Abstract

Android malware poses severe threats to users, hence raising an urgent demand for malware detection. In-cloud Android malware detection often suffers privacy leakage and communication overheads. Therefore, this article focuses on on-device Android malware detection. At present, on-device malware detectors are usually trained on servers and then transplanted to mobile devices (e.g., smartphones). In practice, on-device training is particularly important due to the demand for offline updates. Because mobile devices are limited in resource, however, on-device training is hard to implement, especially for those high-complexity malware detectors. To overcome this challenge, we design a lightweight on-device Android malware detector, based on the recently proposed broad learning method.

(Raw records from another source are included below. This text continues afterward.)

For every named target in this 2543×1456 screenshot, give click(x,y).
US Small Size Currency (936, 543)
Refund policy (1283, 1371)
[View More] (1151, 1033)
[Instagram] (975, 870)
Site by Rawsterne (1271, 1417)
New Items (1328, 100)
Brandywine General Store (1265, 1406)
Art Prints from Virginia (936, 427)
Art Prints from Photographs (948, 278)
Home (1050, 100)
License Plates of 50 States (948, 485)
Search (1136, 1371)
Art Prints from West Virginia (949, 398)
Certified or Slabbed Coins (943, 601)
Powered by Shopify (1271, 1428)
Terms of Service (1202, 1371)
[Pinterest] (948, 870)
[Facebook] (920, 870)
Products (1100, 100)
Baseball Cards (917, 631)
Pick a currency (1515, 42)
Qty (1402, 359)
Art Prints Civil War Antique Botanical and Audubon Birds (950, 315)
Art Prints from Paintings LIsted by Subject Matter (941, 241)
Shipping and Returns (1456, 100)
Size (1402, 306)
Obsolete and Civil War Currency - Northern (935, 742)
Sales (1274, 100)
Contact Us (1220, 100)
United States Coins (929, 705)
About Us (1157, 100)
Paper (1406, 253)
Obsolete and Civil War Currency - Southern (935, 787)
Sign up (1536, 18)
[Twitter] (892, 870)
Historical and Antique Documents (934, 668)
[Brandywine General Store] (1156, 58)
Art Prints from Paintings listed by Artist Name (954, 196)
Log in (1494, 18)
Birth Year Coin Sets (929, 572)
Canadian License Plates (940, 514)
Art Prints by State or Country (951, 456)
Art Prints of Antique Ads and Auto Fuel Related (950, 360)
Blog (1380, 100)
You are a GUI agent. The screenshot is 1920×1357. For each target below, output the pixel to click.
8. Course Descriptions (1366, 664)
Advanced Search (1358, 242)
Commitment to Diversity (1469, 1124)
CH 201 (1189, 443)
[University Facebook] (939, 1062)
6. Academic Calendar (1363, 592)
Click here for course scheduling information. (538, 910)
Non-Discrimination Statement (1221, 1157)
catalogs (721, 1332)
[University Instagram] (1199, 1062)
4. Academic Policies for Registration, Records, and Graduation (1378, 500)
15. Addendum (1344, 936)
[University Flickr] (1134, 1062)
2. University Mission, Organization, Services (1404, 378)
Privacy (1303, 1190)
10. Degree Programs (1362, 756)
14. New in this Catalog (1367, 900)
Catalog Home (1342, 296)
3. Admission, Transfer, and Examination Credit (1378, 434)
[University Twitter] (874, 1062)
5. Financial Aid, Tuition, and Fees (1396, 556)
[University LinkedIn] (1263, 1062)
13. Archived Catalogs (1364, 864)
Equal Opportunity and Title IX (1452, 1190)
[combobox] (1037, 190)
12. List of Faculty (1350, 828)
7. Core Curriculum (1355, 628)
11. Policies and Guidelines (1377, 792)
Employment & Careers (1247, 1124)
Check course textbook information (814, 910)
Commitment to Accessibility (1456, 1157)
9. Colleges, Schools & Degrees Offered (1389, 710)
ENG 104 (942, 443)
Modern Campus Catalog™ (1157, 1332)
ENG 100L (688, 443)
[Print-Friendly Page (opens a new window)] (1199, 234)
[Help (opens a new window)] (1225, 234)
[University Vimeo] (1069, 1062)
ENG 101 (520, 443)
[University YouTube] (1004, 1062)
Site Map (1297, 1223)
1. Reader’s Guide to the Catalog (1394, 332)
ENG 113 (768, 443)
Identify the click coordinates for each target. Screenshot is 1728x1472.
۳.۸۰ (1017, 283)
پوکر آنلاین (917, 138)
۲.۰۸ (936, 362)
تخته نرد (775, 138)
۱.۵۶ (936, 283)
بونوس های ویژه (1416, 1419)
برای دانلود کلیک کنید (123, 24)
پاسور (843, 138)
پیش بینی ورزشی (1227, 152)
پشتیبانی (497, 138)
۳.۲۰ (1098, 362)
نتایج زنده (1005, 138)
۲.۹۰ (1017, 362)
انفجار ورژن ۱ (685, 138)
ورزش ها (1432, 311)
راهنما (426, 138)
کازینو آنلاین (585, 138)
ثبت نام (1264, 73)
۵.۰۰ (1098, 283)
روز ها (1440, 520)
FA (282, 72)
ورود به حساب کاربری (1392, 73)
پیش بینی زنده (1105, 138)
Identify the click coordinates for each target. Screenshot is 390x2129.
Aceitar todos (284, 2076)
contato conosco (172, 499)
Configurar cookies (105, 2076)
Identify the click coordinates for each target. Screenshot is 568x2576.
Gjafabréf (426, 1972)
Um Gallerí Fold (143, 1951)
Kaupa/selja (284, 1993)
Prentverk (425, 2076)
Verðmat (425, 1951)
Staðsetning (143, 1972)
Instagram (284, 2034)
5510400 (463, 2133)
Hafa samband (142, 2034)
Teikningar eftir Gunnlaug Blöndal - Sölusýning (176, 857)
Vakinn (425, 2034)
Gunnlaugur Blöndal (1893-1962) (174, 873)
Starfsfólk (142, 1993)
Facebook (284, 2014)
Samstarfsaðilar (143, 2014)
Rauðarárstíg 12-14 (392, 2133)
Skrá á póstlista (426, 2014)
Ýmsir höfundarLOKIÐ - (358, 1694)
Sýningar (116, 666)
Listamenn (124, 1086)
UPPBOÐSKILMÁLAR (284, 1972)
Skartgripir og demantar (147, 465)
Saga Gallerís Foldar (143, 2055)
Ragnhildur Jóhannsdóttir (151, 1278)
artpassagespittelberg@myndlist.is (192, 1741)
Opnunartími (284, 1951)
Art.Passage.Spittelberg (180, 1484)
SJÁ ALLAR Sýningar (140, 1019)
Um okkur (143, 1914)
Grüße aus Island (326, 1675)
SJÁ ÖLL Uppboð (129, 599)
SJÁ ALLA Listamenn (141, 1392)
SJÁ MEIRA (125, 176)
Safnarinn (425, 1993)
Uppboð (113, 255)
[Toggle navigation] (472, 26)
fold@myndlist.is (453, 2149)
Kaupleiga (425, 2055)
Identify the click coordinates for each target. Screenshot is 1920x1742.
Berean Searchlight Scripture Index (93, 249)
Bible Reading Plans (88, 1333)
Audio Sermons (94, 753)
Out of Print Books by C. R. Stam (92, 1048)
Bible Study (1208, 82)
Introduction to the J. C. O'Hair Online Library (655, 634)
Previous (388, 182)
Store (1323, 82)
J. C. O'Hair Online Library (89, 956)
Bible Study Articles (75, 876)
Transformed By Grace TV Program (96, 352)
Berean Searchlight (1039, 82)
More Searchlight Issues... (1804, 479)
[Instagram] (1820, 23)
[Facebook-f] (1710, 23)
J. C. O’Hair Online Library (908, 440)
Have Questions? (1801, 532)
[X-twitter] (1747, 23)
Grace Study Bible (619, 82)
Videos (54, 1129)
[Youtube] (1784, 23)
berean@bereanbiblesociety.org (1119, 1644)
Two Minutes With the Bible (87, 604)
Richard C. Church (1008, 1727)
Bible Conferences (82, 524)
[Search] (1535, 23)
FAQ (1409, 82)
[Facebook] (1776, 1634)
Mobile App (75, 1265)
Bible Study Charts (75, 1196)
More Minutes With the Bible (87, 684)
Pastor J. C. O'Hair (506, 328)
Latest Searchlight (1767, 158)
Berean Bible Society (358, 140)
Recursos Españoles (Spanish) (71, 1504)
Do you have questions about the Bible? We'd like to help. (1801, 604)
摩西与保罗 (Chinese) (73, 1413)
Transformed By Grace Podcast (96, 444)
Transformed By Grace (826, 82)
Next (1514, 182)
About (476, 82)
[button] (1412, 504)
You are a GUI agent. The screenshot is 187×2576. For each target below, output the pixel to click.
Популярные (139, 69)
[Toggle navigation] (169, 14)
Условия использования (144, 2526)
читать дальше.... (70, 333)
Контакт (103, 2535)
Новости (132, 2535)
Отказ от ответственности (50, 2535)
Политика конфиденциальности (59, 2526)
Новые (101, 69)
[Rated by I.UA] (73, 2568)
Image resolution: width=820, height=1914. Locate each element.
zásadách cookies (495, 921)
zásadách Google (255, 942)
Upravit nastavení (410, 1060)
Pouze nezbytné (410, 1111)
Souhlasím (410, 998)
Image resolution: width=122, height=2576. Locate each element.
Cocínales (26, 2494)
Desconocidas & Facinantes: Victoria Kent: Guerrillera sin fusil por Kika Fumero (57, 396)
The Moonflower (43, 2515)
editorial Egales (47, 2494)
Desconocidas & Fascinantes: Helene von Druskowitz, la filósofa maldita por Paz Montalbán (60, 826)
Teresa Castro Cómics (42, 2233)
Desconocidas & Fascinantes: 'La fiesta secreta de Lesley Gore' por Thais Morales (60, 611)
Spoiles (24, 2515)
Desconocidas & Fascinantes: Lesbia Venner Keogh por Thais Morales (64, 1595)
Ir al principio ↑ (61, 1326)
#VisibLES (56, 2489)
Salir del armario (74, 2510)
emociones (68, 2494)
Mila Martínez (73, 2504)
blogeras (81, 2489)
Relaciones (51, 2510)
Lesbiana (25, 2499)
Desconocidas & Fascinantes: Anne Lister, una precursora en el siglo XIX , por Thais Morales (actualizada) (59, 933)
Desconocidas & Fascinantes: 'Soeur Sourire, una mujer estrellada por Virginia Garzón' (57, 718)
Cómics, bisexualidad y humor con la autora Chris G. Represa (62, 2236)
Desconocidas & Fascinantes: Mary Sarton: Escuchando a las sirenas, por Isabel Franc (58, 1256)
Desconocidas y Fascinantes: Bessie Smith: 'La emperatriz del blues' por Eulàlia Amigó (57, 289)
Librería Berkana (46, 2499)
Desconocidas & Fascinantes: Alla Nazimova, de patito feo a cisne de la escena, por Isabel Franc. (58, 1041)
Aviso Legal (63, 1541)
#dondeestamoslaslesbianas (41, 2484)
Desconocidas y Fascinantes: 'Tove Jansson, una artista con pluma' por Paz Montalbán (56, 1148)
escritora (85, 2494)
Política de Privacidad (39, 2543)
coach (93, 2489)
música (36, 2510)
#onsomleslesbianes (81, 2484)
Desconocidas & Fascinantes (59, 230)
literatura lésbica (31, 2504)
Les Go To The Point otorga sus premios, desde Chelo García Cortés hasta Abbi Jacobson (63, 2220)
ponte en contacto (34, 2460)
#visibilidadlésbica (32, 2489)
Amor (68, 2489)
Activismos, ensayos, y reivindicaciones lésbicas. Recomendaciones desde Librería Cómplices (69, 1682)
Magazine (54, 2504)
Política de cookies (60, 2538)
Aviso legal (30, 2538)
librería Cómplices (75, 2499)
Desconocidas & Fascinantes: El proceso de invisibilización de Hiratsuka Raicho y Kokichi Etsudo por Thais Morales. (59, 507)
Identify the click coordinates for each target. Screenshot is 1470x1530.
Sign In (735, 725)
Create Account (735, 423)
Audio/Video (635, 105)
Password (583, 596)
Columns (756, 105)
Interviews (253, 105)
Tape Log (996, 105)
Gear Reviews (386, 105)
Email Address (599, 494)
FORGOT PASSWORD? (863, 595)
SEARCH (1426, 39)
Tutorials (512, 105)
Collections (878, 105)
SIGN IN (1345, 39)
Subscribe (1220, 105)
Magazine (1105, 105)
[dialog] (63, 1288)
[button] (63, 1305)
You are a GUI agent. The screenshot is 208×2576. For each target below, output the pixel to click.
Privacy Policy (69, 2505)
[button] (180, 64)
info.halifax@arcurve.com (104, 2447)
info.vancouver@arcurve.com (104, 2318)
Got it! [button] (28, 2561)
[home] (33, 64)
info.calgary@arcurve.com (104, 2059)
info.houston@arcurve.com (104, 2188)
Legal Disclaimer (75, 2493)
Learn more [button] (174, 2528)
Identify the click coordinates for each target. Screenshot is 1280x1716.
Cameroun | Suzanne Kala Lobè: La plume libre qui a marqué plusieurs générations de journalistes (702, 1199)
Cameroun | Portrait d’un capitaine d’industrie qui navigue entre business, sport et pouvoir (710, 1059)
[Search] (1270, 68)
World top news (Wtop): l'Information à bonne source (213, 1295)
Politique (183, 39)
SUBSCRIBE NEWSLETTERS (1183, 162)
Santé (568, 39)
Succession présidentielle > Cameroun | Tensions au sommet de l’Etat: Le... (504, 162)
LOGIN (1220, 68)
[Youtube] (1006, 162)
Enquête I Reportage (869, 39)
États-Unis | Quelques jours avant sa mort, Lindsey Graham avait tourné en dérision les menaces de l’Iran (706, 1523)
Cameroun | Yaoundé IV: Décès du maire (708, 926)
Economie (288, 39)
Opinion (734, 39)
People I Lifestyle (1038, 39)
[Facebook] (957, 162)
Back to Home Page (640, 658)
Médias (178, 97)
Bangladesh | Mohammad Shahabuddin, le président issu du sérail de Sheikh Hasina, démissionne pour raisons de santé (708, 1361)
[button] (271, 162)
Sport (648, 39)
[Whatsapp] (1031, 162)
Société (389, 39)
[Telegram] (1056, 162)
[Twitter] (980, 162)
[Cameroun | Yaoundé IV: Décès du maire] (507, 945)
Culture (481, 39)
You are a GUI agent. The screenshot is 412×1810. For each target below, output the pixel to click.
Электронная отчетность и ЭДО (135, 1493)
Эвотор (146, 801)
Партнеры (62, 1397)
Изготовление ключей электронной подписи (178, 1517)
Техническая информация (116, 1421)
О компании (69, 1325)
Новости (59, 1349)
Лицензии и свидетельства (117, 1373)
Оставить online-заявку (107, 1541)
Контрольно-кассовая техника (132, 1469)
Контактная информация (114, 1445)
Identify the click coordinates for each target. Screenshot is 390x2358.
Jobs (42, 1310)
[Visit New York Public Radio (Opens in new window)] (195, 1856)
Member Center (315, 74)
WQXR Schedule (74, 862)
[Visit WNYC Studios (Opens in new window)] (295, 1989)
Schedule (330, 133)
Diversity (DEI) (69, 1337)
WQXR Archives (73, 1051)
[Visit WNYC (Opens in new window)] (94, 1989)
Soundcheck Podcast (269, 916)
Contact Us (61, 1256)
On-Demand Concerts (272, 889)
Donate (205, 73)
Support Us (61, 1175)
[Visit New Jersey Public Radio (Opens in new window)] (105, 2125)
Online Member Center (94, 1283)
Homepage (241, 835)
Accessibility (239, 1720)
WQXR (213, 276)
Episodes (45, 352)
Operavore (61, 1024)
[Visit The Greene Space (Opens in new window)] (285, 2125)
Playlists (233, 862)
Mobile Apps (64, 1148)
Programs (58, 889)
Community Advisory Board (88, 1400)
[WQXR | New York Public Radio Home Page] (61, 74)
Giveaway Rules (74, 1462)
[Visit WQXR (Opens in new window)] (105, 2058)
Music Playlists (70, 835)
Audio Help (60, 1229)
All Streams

Our detector mainly uses one-shot computation for model training. Hence it can be fully or incrementally trained directly on mobile devices. As far as detection accuracy is concerned, our detector outperforms the shallow learning-based models, including support vector machine (SVM) and AdaBoost, and approaches the deep learning-based models multilayer perceptron (MLP) and convolutional neural network (CNN). Moreover, our detector is more robust to adversarial examples than the existing detectors, and its robustness can be further improved through on-device model retraining. Finally, its advantages are confirmed by extensive experiments, and its practicality is demonstrated through runtime evaluation on smartphones.